Listed records –
*****
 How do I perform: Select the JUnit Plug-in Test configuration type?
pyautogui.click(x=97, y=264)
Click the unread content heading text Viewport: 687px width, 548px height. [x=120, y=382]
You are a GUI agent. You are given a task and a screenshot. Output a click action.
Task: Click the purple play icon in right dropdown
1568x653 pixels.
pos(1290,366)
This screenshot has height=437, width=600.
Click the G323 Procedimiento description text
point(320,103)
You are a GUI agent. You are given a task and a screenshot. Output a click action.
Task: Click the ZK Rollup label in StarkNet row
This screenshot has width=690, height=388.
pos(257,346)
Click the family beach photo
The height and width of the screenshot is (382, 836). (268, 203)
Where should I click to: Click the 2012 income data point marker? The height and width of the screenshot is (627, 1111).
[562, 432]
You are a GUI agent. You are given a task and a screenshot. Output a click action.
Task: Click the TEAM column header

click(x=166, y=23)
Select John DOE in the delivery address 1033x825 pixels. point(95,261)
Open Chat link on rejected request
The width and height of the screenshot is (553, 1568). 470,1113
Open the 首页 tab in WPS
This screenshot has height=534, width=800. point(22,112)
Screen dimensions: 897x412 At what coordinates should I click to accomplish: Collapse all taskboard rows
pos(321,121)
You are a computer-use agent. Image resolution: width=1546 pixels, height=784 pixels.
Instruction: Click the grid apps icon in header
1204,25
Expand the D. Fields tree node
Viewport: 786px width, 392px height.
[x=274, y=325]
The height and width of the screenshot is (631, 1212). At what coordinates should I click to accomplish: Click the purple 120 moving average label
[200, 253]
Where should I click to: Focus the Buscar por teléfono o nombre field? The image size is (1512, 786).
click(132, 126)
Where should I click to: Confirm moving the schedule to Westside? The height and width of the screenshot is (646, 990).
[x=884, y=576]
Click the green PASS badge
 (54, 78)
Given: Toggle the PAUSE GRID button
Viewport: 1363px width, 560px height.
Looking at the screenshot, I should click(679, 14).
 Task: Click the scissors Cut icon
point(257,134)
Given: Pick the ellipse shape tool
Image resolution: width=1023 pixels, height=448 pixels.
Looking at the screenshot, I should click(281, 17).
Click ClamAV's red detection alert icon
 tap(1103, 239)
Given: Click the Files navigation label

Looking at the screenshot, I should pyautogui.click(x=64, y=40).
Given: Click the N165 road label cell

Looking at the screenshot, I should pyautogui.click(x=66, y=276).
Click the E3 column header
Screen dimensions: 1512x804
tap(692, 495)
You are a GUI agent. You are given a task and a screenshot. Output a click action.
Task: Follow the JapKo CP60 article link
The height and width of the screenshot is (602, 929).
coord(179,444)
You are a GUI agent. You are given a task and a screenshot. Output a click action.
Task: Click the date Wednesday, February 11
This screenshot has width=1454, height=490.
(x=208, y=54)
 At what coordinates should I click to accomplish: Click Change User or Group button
*****
Task description – Using the records above, report how many lines include "button", with no words around the number.

Response to this task – 2